Essa forma sofisticada de comensalismo está presente em diversas regiões da África e foi descrita faz décadas. A novidade é que agora os cientistas compararam seu uso pelos Hadza no norte da Tanzânia com a praticada pelos Yao, uma população que mora no norte de Moçambique.

Nos dois países, as populações interagem com o mesmo pássaro. O guia-do-mel é um desses pássaros que não aprende novos cantos quando jovem e todos os membros da espécie, em toda a África, produzem o mesmo canto e as duas populações humanas reconhecem o pássaro pelo mesmo canto.

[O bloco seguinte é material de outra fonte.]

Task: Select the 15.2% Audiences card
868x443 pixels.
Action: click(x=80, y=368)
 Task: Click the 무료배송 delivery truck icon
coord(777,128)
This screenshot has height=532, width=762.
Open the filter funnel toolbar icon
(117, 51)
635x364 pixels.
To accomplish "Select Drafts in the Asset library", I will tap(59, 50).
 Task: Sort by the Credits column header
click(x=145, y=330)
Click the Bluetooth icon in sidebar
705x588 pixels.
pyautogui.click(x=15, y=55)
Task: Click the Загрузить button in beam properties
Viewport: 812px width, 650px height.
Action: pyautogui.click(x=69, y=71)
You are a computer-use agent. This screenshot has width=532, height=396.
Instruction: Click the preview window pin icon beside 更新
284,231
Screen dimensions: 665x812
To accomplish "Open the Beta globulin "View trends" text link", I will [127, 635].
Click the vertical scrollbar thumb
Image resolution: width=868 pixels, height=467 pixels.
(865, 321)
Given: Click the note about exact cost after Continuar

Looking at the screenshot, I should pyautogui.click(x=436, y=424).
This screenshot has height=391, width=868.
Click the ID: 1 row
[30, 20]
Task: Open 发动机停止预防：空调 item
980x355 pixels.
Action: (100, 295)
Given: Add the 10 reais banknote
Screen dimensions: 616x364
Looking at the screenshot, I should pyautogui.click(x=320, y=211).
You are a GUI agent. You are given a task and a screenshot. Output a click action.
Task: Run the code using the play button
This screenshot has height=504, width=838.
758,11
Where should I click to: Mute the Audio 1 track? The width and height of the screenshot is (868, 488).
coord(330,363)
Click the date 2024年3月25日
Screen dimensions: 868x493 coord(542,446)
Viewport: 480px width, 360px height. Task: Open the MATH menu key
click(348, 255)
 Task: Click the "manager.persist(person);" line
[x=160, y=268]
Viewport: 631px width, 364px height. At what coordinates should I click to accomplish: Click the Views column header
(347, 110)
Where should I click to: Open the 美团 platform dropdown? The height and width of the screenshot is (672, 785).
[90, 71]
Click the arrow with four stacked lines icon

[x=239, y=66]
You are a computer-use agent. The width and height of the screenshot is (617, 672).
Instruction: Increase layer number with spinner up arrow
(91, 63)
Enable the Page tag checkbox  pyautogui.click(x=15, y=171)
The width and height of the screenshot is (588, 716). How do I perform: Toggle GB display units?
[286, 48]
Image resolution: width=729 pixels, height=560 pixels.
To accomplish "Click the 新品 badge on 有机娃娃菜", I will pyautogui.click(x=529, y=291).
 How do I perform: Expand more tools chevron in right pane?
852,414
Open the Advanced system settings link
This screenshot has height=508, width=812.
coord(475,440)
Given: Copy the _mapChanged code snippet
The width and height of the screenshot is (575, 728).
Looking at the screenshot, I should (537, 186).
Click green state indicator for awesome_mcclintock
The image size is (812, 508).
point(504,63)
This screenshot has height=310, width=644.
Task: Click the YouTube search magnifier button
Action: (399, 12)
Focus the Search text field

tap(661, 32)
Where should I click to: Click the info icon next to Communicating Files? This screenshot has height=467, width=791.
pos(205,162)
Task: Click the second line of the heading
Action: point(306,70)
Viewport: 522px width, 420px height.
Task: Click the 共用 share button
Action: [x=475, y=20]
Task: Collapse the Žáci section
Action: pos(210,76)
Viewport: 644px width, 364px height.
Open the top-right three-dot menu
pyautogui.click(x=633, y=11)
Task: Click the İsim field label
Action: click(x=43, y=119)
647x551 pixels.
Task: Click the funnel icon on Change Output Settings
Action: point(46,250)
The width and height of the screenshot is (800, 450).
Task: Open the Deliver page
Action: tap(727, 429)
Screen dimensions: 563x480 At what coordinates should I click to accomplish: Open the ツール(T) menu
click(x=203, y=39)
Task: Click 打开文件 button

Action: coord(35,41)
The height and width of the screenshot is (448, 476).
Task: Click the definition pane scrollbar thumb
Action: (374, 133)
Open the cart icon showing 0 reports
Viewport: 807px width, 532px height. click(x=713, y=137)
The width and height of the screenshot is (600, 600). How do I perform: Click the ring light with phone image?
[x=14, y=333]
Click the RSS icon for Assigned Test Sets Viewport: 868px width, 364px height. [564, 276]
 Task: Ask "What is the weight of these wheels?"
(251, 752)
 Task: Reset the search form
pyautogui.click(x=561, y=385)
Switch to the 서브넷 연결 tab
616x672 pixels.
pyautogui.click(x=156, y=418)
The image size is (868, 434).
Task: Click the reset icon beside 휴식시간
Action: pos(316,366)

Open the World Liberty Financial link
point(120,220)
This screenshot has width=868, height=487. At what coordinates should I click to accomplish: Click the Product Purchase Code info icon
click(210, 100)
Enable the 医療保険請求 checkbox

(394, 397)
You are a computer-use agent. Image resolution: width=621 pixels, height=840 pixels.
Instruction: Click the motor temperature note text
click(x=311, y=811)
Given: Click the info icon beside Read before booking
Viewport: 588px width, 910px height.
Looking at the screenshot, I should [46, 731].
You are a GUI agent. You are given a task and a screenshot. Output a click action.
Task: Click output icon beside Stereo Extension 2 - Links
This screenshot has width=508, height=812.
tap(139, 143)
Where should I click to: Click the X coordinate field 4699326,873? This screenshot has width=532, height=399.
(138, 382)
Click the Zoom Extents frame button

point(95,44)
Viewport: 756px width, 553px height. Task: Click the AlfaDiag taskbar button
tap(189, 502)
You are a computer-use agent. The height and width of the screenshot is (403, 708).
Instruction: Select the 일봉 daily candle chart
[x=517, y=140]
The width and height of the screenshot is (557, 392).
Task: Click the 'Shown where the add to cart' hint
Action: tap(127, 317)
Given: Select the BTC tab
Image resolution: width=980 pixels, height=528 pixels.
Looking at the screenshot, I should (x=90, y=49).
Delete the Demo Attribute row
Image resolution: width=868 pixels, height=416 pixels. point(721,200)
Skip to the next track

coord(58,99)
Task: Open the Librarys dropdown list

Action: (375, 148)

Mas, o que os cientistas observaram é que o som utilizado pelos Hadza e pelos Yao para chamar o pássaro é completamente diferente. Os Yao usam um trinado enquanto os Hadza usam uma melodia curta, assobiada. Em ambas as culturas as crianças aprendem com seus pais, desde pequenas, a usar o sinal. Apesar dos sinais emitidos em ambos os locais serem diferentes, a colaboração entre os pássaros e os humanos funciona de maneira idêntica.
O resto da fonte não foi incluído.